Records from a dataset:

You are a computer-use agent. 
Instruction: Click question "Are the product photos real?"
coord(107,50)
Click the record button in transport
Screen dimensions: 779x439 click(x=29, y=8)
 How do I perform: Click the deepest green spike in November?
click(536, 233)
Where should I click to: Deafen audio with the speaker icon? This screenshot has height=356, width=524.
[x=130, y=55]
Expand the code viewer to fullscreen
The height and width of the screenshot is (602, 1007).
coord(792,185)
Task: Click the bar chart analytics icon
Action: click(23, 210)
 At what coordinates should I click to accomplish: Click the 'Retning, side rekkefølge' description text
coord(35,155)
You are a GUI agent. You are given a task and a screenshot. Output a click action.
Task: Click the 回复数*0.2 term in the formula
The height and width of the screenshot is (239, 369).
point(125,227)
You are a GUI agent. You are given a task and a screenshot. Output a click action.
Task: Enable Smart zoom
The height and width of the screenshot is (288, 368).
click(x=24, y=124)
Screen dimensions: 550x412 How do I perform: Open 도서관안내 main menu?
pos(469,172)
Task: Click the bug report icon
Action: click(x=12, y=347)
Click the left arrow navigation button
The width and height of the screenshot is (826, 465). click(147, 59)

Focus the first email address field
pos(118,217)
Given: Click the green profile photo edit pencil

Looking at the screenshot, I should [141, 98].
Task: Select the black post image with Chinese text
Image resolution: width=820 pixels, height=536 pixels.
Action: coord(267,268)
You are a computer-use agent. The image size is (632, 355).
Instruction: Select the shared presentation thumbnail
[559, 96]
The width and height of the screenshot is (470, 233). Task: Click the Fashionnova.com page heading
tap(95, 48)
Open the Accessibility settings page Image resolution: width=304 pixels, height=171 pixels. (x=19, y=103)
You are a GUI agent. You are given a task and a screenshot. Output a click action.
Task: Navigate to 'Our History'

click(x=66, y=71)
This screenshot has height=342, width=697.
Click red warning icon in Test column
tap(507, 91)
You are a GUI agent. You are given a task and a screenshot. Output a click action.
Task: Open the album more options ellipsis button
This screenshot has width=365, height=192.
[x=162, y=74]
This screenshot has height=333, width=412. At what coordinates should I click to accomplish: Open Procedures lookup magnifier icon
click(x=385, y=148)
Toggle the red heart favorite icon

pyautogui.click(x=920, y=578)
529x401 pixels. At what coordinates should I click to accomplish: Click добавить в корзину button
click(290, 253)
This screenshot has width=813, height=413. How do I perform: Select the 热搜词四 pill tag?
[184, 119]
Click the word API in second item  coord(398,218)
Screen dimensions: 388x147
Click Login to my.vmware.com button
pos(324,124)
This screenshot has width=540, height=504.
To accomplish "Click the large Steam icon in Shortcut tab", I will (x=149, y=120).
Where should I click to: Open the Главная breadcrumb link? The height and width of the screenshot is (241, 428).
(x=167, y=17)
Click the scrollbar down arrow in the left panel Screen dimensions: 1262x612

Goal of the exercise:
Transcribe each entry above exactly as it reads.

Written reply:
You are a computer-use agent. 
Instruction: Click question "Are the product photos real?"
coord(107,50)
Click the record button in transport
Screen dimensions: 779x439 click(x=29, y=8)
 How do I perform: Click the deepest green spike in November?
click(536, 233)
Where should I click to: Deafen audio with the speaker icon? This screenshot has height=356, width=524.
[x=130, y=55]
Expand the code viewer to fullscreen
The height and width of the screenshot is (602, 1007).
coord(792,185)
Task: Click the bar chart analytics icon
Action: click(23, 210)
 At what coordinates should I click to accomplish: Click the 'Retning, side rekkefølge' description text
coord(35,155)
You are a GUI agent. You are given a task and a screenshot. Output a click action.
Task: Click the 回复数*0.2 term in the formula
The height and width of the screenshot is (239, 369).
point(125,227)
You are a GUI agent. You are given a task and a screenshot. Output a click action.
Task: Enable Smart zoom
The height and width of the screenshot is (288, 368).
click(x=24, y=124)
Screen dimensions: 550x412 How do I perform: Open 도서관안내 main menu?
pos(469,172)
Task: Click the bug report icon
Action: click(x=12, y=347)
Click the left arrow navigation button
The width and height of the screenshot is (826, 465). click(147, 59)

Focus the first email address field
pos(118,217)
Given: Click the green profile photo edit pencil

Looking at the screenshot, I should [141, 98].
Task: Select the black post image with Chinese text
Image resolution: width=820 pixels, height=536 pixels.
Action: coord(267,268)
You are a computer-use agent. The image size is (632, 355).
Instruction: Select the shared presentation thumbnail
[559, 96]
The width and height of the screenshot is (470, 233). Task: Click the Fashionnova.com page heading
tap(95, 48)
Open the Accessibility settings page Image resolution: width=304 pixels, height=171 pixels. (x=19, y=103)
You are a GUI agent. You are given a task and a screenshot. Output a click action.
Task: Navigate to 'Our History'

click(x=66, y=71)
This screenshot has height=342, width=697.
Click red warning icon in Test column
tap(507, 91)
You are a GUI agent. You are given a task and a screenshot. Output a click action.
Task: Open the album more options ellipsis button
This screenshot has width=365, height=192.
[x=162, y=74]
This screenshot has height=333, width=412. At what coordinates should I click to accomplish: Open Procedures lookup magnifier icon
click(x=385, y=148)
Toggle the red heart favorite icon

pyautogui.click(x=920, y=578)
529x401 pixels. At what coordinates should I click to accomplish: Click добавить в корзину button
click(290, 253)
This screenshot has width=813, height=413. How do I perform: Select the 热搜词四 pill tag?
[184, 119]
Click the word API in second item  coord(398,218)
Screen dimensions: 388x147
Click Login to my.vmware.com button
pos(324,124)
This screenshot has width=540, height=504.
To accomplish "Click the large Steam icon in Shortcut tab", I will (x=149, y=120).
Where should I click to: Open the Главная breadcrumb link? The height and width of the screenshot is (241, 428).
(x=167, y=17)
Click the scrollbar down arrow in the left panel Screen dimensions: 1262x612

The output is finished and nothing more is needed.